**Provided entries**:
****************
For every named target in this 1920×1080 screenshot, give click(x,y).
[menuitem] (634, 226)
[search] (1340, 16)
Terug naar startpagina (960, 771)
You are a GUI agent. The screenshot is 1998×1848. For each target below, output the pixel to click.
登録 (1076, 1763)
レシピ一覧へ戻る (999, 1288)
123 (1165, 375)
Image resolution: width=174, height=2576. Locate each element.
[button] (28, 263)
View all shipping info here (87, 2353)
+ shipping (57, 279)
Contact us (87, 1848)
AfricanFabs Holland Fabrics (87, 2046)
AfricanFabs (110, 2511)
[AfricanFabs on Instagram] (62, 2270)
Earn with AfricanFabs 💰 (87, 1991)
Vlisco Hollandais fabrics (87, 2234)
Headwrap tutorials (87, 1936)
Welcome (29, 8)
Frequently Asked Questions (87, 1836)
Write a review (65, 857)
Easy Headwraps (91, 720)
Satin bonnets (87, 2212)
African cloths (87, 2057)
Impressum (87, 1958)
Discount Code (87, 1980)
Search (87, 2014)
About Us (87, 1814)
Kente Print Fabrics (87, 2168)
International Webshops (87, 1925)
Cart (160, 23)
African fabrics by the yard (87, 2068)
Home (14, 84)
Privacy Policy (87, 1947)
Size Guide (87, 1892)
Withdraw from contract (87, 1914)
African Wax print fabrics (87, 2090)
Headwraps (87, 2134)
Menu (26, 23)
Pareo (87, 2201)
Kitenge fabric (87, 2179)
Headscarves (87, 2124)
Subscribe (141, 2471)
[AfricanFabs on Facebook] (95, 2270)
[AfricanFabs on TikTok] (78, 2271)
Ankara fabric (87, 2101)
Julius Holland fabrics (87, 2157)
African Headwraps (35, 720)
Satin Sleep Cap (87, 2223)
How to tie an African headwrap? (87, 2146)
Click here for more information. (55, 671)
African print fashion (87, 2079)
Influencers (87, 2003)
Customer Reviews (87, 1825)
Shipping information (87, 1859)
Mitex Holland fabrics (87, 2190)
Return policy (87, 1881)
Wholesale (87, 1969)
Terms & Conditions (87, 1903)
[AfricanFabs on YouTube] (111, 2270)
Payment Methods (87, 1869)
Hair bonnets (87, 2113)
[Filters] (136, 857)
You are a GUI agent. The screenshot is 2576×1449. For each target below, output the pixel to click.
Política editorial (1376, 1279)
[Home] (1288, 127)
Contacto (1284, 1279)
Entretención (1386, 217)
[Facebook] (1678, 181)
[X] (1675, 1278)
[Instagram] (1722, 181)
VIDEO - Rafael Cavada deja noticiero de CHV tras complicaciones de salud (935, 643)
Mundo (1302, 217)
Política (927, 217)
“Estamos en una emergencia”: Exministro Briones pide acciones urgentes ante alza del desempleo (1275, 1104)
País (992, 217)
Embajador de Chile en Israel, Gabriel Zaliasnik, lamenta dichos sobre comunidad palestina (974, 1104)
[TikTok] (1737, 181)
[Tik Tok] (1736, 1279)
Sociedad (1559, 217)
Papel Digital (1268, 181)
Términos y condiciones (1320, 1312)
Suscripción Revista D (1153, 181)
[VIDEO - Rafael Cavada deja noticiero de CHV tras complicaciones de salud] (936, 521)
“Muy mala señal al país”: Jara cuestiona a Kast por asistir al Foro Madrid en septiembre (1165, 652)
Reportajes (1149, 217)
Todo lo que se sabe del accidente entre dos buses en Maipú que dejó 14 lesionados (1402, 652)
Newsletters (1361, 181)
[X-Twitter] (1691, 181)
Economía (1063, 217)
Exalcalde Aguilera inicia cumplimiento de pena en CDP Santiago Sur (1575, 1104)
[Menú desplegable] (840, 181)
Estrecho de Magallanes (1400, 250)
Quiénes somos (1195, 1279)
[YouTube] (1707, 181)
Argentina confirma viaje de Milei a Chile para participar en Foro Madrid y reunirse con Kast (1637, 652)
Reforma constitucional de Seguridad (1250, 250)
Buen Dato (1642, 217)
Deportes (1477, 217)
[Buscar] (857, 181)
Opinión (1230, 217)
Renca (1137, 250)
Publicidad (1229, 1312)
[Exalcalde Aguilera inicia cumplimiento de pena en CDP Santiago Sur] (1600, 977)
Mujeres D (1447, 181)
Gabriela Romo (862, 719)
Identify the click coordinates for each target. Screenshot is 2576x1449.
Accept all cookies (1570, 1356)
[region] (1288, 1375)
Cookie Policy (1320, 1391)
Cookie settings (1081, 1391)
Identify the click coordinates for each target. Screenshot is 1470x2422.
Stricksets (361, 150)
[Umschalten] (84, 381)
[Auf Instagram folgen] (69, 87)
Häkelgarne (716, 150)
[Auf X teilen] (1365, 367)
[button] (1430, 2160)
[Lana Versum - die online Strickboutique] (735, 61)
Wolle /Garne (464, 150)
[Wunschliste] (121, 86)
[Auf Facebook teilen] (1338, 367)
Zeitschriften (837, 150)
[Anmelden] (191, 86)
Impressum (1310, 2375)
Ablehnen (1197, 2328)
****************
**Try it**: Retype the listing above in full, with no alterations.

**Written solution**:
For every named target in this 1920×1080 screenshot, give click(x,y).
[menuitem] (634, 226)
[search] (1340, 16)
Terug naar startpagina (960, 771)
You are a GUI agent. The screenshot is 1998×1848. For each target below, output the pixel to click.
登録 (1076, 1763)
レシピ一覧へ戻る (999, 1288)
123 (1165, 375)
Image resolution: width=174, height=2576. Locate each element.
[button] (28, 263)
View all shipping info here (87, 2353)
+ shipping (57, 279)
Contact us (87, 1848)
AfricanFabs Holland Fabrics (87, 2046)
AfricanFabs (110, 2511)
[AfricanFabs on Instagram] (62, 2270)
Earn with AfricanFabs 💰 (87, 1991)
Vlisco Hollandais fabrics (87, 2234)
Headwrap tutorials (87, 1936)
Welcome (29, 8)
Frequently Asked Questions (87, 1836)
Write a review (65, 857)
Easy Headwraps (91, 720)
Satin bonnets (87, 2212)
African cloths (87, 2057)
Impressum (87, 1958)
Discount Code (87, 1980)
Search (87, 2014)
About Us (87, 1814)
Kente Print Fabrics (87, 2168)
International Webshops (87, 1925)
Cart (160, 23)
African fabrics by the yard (87, 2068)
Home (14, 84)
Privacy Policy (87, 1947)
Size Guide (87, 1892)
Withdraw from contract (87, 1914)
African Wax print fabrics (87, 2090)
Headwraps (87, 2134)
Menu (26, 23)
Pareo (87, 2201)
Kitenge fabric (87, 2179)
Headscarves (87, 2124)
Subscribe (141, 2471)
[AfricanFabs on Facebook] (95, 2270)
[AfricanFabs on TikTok] (78, 2271)
Ankara fabric (87, 2101)
Julius Holland fabrics (87, 2157)
African Headwraps (35, 720)
Satin Sleep Cap (87, 2223)
How to tie an African headwrap? (87, 2146)
Click here for more information. (55, 671)
African print fashion (87, 2079)
Influencers (87, 2003)
Customer Reviews (87, 1825)
Shipping information (87, 1859)
Mitex Holland fabrics (87, 2190)
Return policy (87, 1881)
Wholesale (87, 1969)
Terms & Conditions (87, 1903)
[AfricanFabs on YouTube] (111, 2270)
Payment Methods (87, 1869)
Hair bonnets (87, 2113)
[Filters] (136, 857)
You are a GUI agent. The screenshot is 2576×1449. For each target below, output the pixel to click.
Política editorial (1376, 1279)
[Home] (1288, 127)
Contacto (1284, 1279)
Entretención (1386, 217)
[Facebook] (1678, 181)
[X] (1675, 1278)
[Instagram] (1722, 181)
VIDEO - Rafael Cavada deja noticiero de CHV tras complicaciones de salud (935, 643)
Mundo (1302, 217)
Política (927, 217)
“Estamos en una emergencia”: Exministro Briones pide acciones urgentes ante alza del desempleo (1275, 1104)
País (992, 217)
Embajador de Chile en Israel, Gabriel Zaliasnik, lamenta dichos sobre comunidad palestina (974, 1104)
[TikTok] (1737, 181)
[Tik Tok] (1736, 1279)
Sociedad (1559, 217)
Papel Digital (1268, 181)
Términos y condiciones (1320, 1312)
Suscripción Revista D (1153, 181)
[VIDEO - Rafael Cavada deja noticiero de CHV tras complicaciones de salud] (936, 521)
“Muy mala señal al país”: Jara cuestiona a Kast por asistir al Foro Madrid en septiembre (1165, 652)
Reportajes (1149, 217)
Todo lo que se sabe del accidente entre dos buses en Maipú que dejó 14 lesionados (1402, 652)
Newsletters (1361, 181)
[X-Twitter] (1691, 181)
Economía (1063, 217)
Exalcalde Aguilera inicia cumplimiento de pena en CDP Santiago Sur (1575, 1104)
[Menú desplegable] (840, 181)
Estrecho de Magallanes (1400, 250)
Quiénes somos (1195, 1279)
[YouTube] (1707, 181)
Argentina confirma viaje de Milei a Chile para participar en Foro Madrid y reunirse con Kast (1637, 652)
Reforma constitucional de Seguridad (1250, 250)
Buen Dato (1642, 217)
Deportes (1477, 217)
[Buscar] (857, 181)
Opinión (1230, 217)
Renca (1137, 250)
Publicidad (1229, 1312)
[Exalcalde Aguilera inicia cumplimiento de pena en CDP Santiago Sur] (1600, 977)
Mujeres D (1447, 181)
Gabriela Romo (862, 719)
Identify the click coordinates for each target. Screenshot is 2576x1449.
Accept all cookies (1570, 1356)
[region] (1288, 1375)
Cookie Policy (1320, 1391)
Cookie settings (1081, 1391)
Identify the click coordinates for each target. Screenshot is 1470x2422.
Stricksets (361, 150)
[Umschalten] (84, 381)
[Auf Instagram folgen] (69, 87)
Häkelgarne (716, 150)
[Auf X teilen] (1365, 367)
[button] (1430, 2160)
[Lana Versum - die online Strickboutique] (735, 61)
Wolle /Garne (464, 150)
[Wunschliste] (121, 86)
[Auf Facebook teilen] (1338, 367)
Zeitschriften (837, 150)
[Anmelden] (191, 86)
Impressum (1310, 2375)
Ablehnen (1197, 2328)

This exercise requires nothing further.